Using a return allows the graph to capture the output and properly transition to the next node or finish. In contrast, using yield inside a node turns it into a generator, which LangGraph cannot execute as a normal node. One developer ran into this issue when attempting to yield LLM tokens from inside a node: “The problem is, when I have yield in this node, it becomes a generator so I can’t run this function directly. In the LangGraph workflow... I am stuck here.”​ A node defined as a generator will fail to compile or execute in the graph, effectively breaking the workflow.

How to stream from a node properly: If you want to stream partial results from within a node, do not use Python’s yield. Instead, leverage LangGraph’s streaming facilities:
- **If the node calls an LLM (via LangChain ChatOpenAI or similar), simply call the model’s .invoke/ainvoke normally. LangGraph’s .stream/.astream will capture the token-wise output via callbacks, so you get streaming without writing a generator yourself**. In other words, let the LLM and LangGraph handle token streaming – your node can just return the final message or updated state.
- If the node performs a custom task and you want to emit intermittent data, use the StreamWriter. LangGraph provides get_stream_writer() which gives you a callback to send custom streaming events. For example:
```python
from langgraph.config import get_stream_writer

def tool_node(arg: str):
    writer = get_stream_writer()
    for chunk in custom_data_stream(arg):
        writer(chunk)        # stream out chunk as a 'custom' event
    result = finalize_result()
    return {"output": result}
```
In the graph, you would call graph.stream(..., stream_mode="custom") to receive those chunks​. This approach keeps the node function a normal function (with a final return), while still streaming data during execution.

By following these patterns, you transition between nodes without ending the overall stream. Each node either returns a result or writes to the stream via the provided writer. Do not attempt to yield a next node identifier or partial state – always return your node’s outcome so the graph engine can do its job. For conditional nodes, for example:
```python
ef decide_next(state):
    if state["use_tool"]:
        return "ToolNode"
    else:
        return "__end__"  # or StateGraph.END
```
Here, returning "ToolNode" tells the graph to continue to that node, whereas returning END stops the graph​. Using return (not yield) ensures the graph knows the node is finished and can move on.
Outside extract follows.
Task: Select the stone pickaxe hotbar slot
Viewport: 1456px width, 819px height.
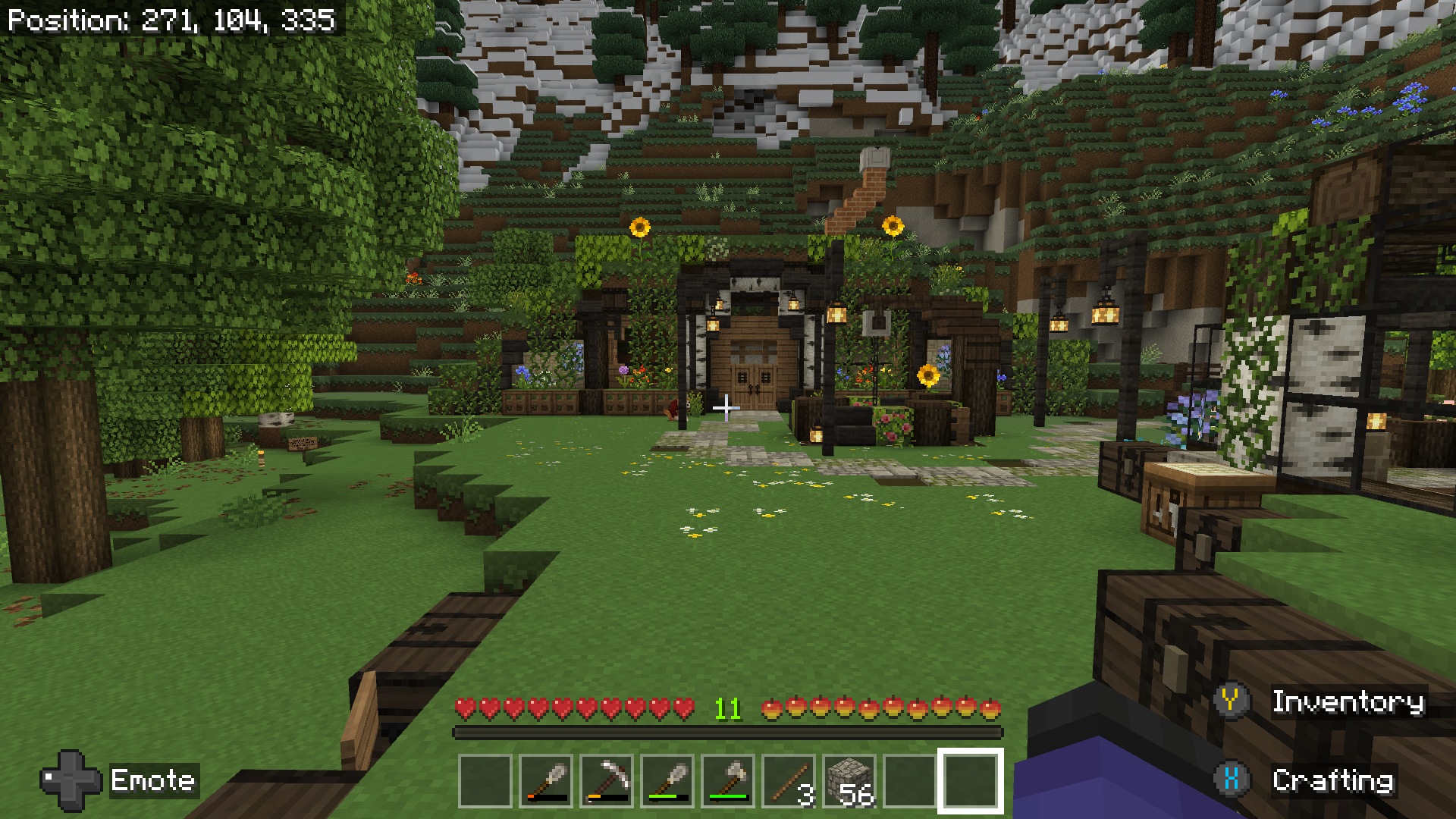Action: tap(607, 780)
Managing Conditional Transitions in Streaming

Conditional edges in LangGraph allow branching to different nodes based on a function’s output. If you have a condition node that chooses the next step, make sure it returns the correct value expected by add_conditional_edges or path_map. A common mistake is returning a value that isn’t mapped to a node, which can cause the graph to stop or raise an error. For example, if the condition function returns END (or Node.End) unintentionally, the graph will terminate immediately​ – which would stop the stream. Double-check that your condition logic only returns END when you truly intend to finish the workflow.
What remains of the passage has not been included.